The report also calls for more focus on tackling long term health and disability issues, including mental health problems. While reforming the benefits system – as both the Conservatives and Labour propose – is a ‘step in the right direction’, Murphy adds that it is not as simple as someone being fit to work or not being fit to work. Moreover, she said neither party has really addressed the complexities of the benefits system. The Foundation is instead proposing a right to return period – similar to maternity leave – when someone who is ill or disabled will have their job kept open.

Dr Fiona Aldridge, Head of Insight at West Midlands Combined Authority, which has a high number of early retirees and people on long term sick leave, called for more devolution to local authorities who know better what local needs are and can provide the right kind of support, for example, around caring responsibilities or disability, and access to high quality flexible employment.
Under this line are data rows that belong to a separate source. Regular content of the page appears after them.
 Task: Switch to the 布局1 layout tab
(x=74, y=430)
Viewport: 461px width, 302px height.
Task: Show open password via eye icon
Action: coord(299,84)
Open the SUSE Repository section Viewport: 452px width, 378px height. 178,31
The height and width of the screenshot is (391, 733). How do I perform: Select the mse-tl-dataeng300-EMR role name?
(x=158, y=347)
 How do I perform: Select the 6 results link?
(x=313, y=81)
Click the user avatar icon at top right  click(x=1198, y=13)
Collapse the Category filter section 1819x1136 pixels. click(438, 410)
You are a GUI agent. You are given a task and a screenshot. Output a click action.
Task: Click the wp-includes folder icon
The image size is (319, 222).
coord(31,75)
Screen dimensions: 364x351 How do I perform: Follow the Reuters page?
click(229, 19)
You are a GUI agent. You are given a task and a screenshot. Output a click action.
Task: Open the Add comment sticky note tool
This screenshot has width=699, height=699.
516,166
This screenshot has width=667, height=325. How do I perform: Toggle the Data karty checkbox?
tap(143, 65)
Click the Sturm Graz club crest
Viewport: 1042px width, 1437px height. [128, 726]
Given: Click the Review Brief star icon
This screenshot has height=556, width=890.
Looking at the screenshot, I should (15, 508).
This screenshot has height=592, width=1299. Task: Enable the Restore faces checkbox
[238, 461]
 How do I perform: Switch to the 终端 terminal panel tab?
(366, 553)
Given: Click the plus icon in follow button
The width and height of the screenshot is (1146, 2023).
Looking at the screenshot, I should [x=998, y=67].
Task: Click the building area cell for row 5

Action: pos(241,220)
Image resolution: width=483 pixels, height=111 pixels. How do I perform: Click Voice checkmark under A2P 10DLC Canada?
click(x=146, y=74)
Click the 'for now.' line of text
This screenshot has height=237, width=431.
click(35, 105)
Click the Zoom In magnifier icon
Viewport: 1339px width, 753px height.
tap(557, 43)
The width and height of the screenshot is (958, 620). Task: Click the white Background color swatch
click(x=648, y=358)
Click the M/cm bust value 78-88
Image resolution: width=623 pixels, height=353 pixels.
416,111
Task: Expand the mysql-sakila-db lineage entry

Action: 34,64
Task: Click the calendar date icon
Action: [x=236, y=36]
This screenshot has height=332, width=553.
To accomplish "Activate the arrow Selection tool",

She spoke about the Thrive into Work programme which adopts a personalised approach to health and disability both to encourage retention and to help people find employment.  This involves health service professionals working with employers to create the right kind of jobs for people with health or disability issues.

The State Retirement Age

Sir Stephen Timms, chair of the Work and Pensions Committee in the House of Commons, backed the local approach. He also called on the Government to publish a review of plans to bring forward the rise in the state pension age to 68. This was due in the 2040s, but discussions are now centred on whether to bring that forward to the mid or late 2030s. Timms said the Government had had the report since September, but had failed to publish it so far. He felt accelerating the rise in the state pension age was “unjustified” given life expectancy is not rising as fast as earlier forecast. Torsten Bell, CEO of the Resolution Foundation, said the original reason used for the increase was growing longevity, but this is no longer what is happening. There’s a good argument instead to decelerate the increase, he stated, or to find another reason to justify it.

Timms said there was a risk of serious injustice as a result of the different experiences of older workers, depending on income with wealthier workers being incentivised to retire early and poorer workers having to keep working longer and longer and often in ill health.

Louise Hellem, Director of Economic Policy at  the CBI, said the focus should be on stopping people from dropping out in the first place through better support for mental health at work, flexible working and in-work job switches, for instance, retraining a manual worker to do a more sedentary job, something that she says is more successful than retraining a person for another industry entirely.

Mums

The report also addresses the issue of mums who have dropped out of the workforce because of childcare issues. Murphy says universal childcare is not the silver bullet for tackling the problem, although the CBI says all options should be considered as part of an independent review of childcare. The Foundation says the focus should be on low-income households, where mums of young children are much less likely to return to work due to a complex childcare support system and high upfront costs for nursery places. Moreover, second earners – likely to be mums – have lower work allowances within Universal Credit than first earners. That needs to be changed, said Louise Murphy.

She added that there needs to be more focus on quality work, particularly for low-paid jobs, and more awareness of the impact of work intensity and stress alongside more part-time options and more notice given of shift work for those with caring responsibilities or health issues. She pointed out the rising rates of young people dropping out or not starting work due to mental health issues and the implications for the future.